O primeiro dia da 26ª Expodireto Cotrijal, em Não Me Toque, nesta segunda-feira, 09, é marcado por mobilização dos segmento agrícola. Produtores rurais e dirigentes sindicais realizam protesto devido ao endividamento agrícola, royalties e demais temas. O movimento é organizado pela Associação dos Produtores e Empresários Rurais (APER) e Movimento Securitização Já.

A manifestação iniciou por volta das 6 horas no local denominado Invernadinha, na ERS 142, em Não Me Toque, entroncamento com o município de Victor Graef. Conforme um dos organizadores do protesto, Oldemar Padilha, do município de Jóia, após o grupo partiu em caminhada por seis quilômetros até o parque da Expodireto. Também há representação de Ijuí. 

A mobilização, na Expodireto serve para pedir soluções sobre o endividamento agrícola, resultado das frustrações das últimas safras, especialmente devido a estiagens, cobrança de royalties, crise nos setores do leite a arroz, importação de leite de países do Mercosul, insegurança jurídica, falta de políticas estruturantes para a agricultura e ainda há cobrança por uma política de seguro agrícola acessível e funcional. 

Royalties

Sexta-feira, a Federação dos Trabalhadores na Agricultura no Rio Grande do Sul (FETAG) ingressou na Justiça com ação coletiva em defesa dos agricultores familiares diante de práticas que considera abusivas na cobrança de royalties sobre tecnologias na produção de soja.

Esta é a quarta ação judicial da entidade. A ação foi ajuizada contra empresas do grupo Cultive Biotec, responsáveis pela comercialização e cobrança de royalties relacionados às tecnologias utilizadas na produção de oleaginosa. A FETAG esclarece que não questiona a importância da inovação tecnológica, mas a forma como algumas tecnologias são usadas para impor cobranças desproporcionais.

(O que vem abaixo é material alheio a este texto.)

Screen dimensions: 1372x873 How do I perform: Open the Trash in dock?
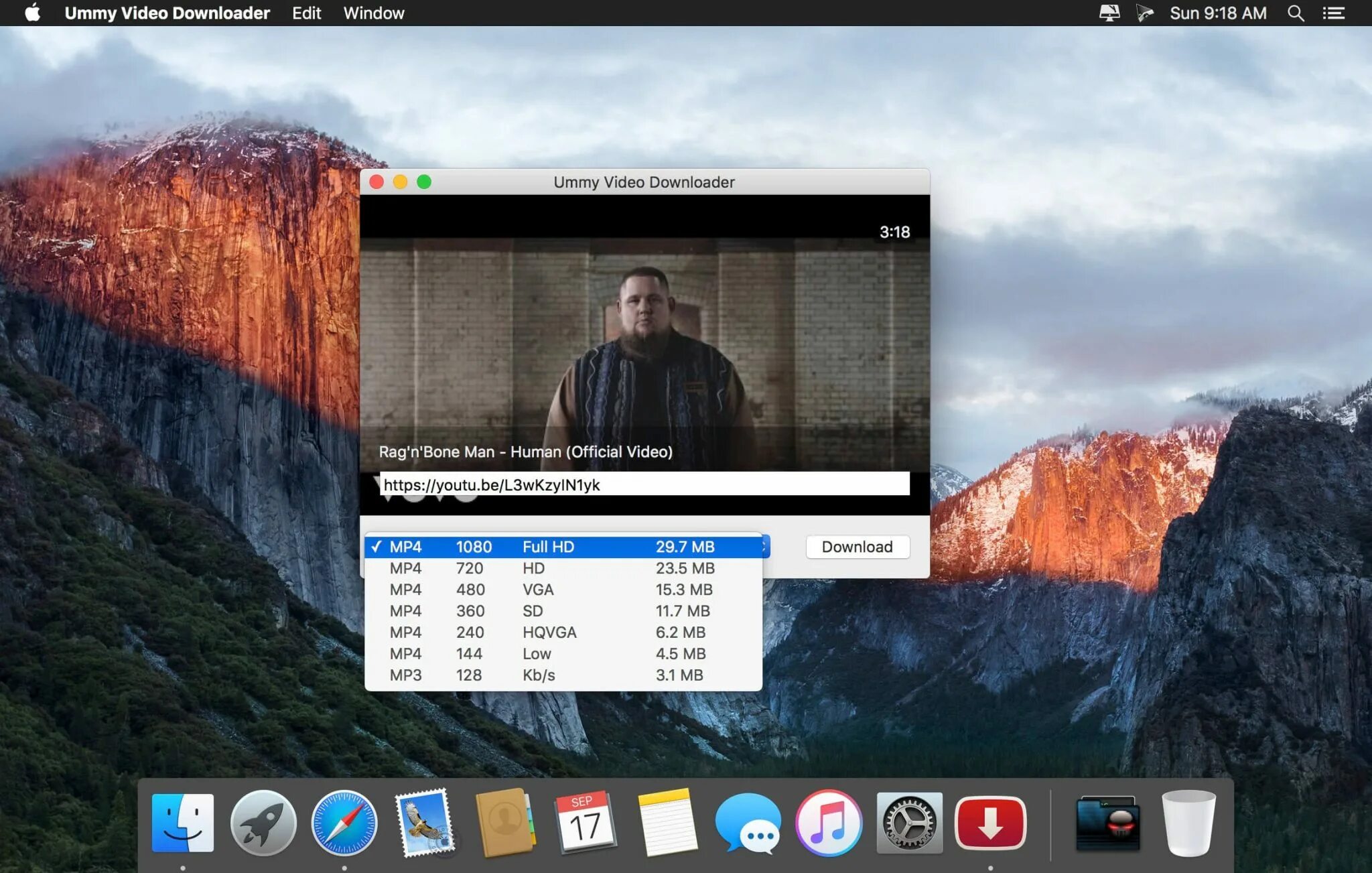tap(1188, 823)
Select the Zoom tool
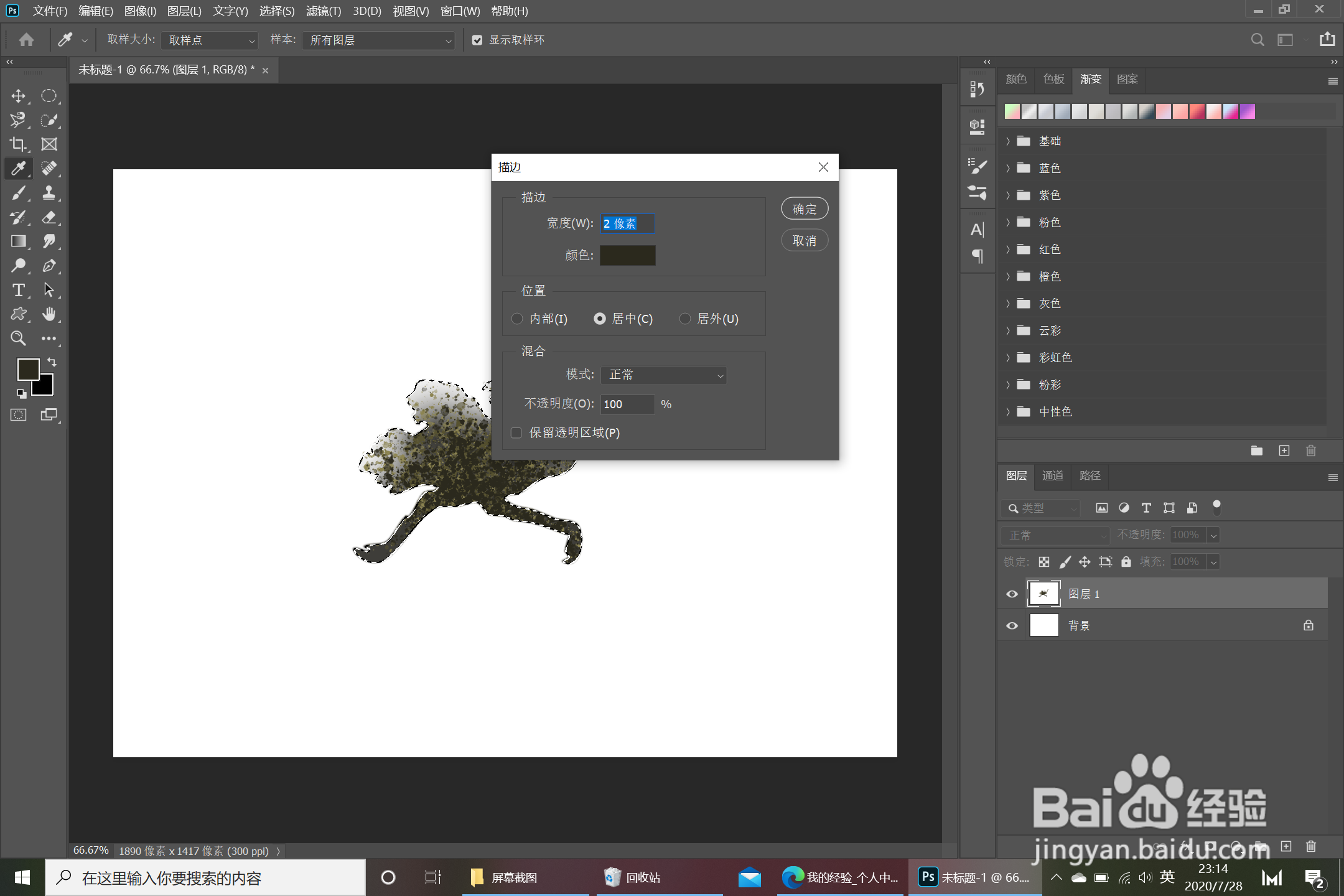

Em alguns casos, tecnologias cujas patentes já expiraram ainda servem de base para cobrança, mesmo que estejam em domínio público. Outro ponto é a falta de clareza nas informações aos produtores. Muitos agricultores são orientados a pagar por hectare, quando, na prática, a cobrança considera a produção, com referência de 66 sacas por hectare. A chamada “multa na moega”, que prevê 7,5% sobre a produção, conforme a FETAG, também penaliza quem enfrenta safras frustradas e cria pressão econômica sobre os agricultores.